I worked in a big company, and was laid off during the company restructure, along with 2000 other employees. This was well covered in the news.
It was definitely not because of my poor performance; on the contrary, I believe I did such a good job on my project that the company considered it didn't need further improvement and my position was eliminated.
The second reason I may have been chosen to be laid off is that when the time came to make cuts, the manager kept his favourites and let the others go. I didn't have a bad relationship with my boss, just a normal working relationship, but I wasn't one of the favoured ones.
I am in a popular field, and hold a doctorate degree, so a lot of employers have expressed interest in me. I have answered both technical and soft questions well in every interview.
However, in the final stages, when I get asked my reasons for leaving my last job and I tell them I was laid off, their faces suddenly change. No matter how I explain it to them, they always believe I must have performed badly or been unable to get along with other people. They ask me for a reference letter from my former manager (which I can get), suddenly doubt my technical skills, and want to dig very deeply into my personal information.

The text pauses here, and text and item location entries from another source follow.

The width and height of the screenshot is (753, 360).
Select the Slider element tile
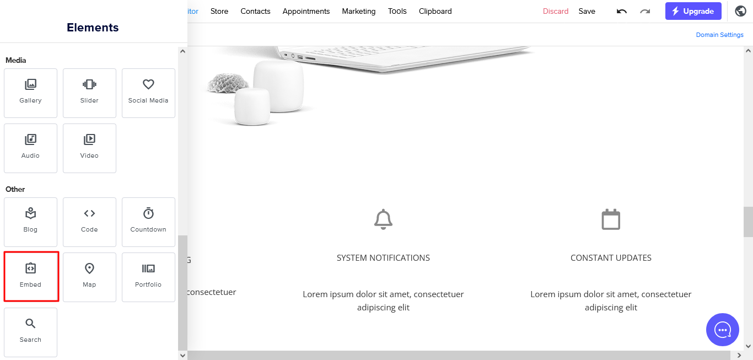point(89,93)
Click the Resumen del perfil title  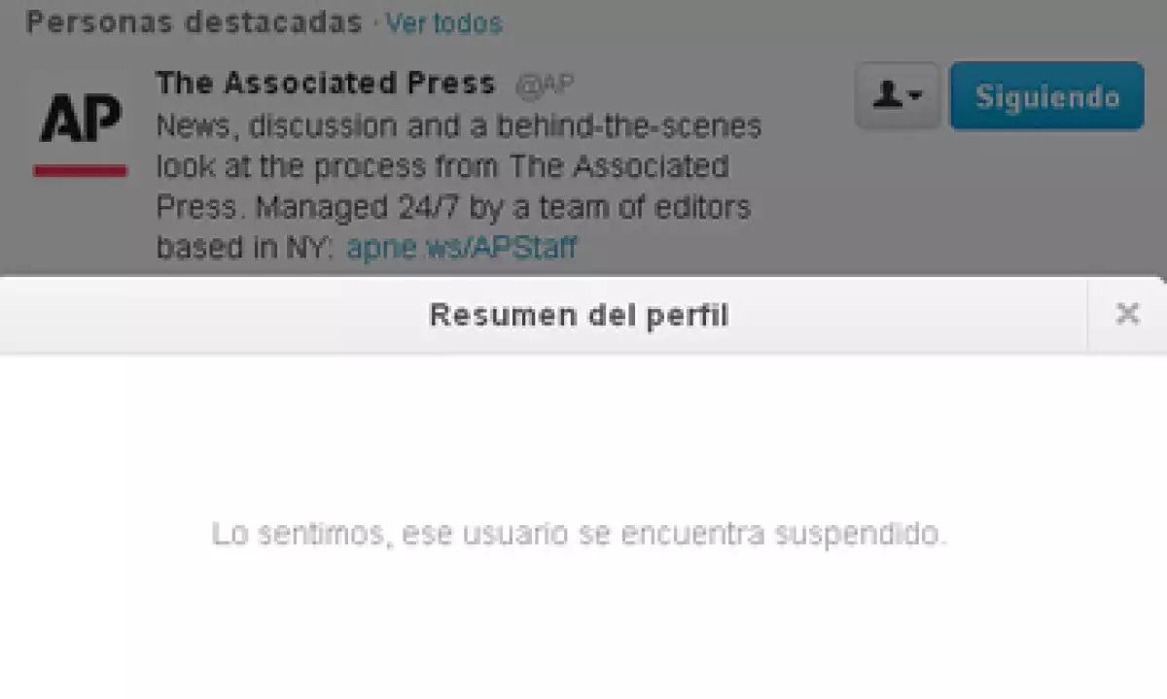579,315
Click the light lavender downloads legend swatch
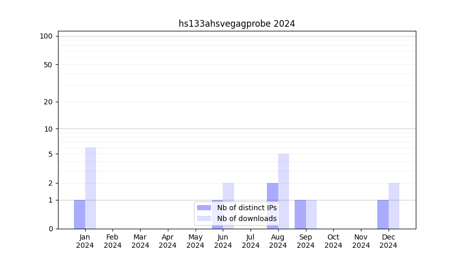The width and height of the screenshot is (462, 257). [204, 218]
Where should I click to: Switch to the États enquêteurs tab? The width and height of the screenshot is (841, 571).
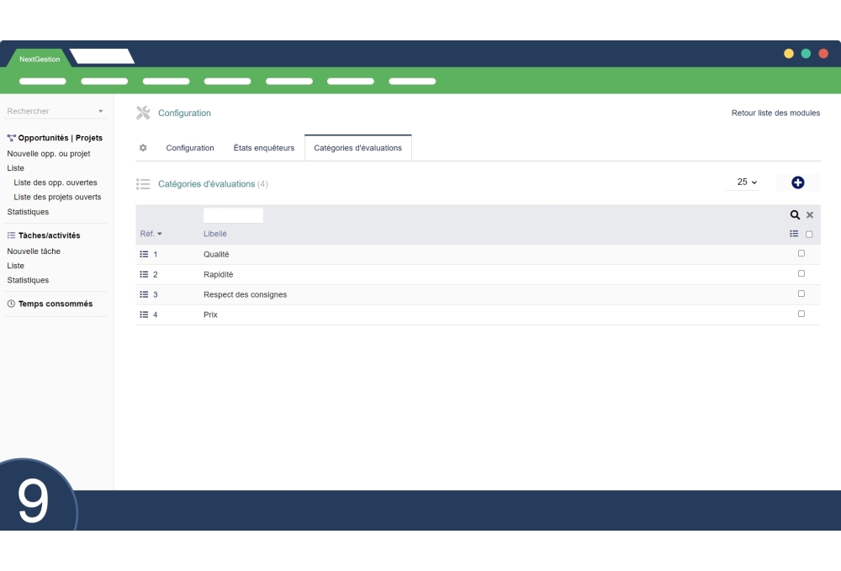[263, 148]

It's clearly not appropriate to say to my potential new manager that I was let go due to favouritism. I have told them that 2000 employees were let go at the same time as me, but the potential employers always seem to wonder, "if you are so technically strong, why did you get laid off?"
I fully understand the importance of being honest, but I am running out of options here. I am strongly considering lying in the next interview I get, and saying that I am still employed. Is this wise? If not, how else can I stop them from doubting my abilities when they hear I got laid off?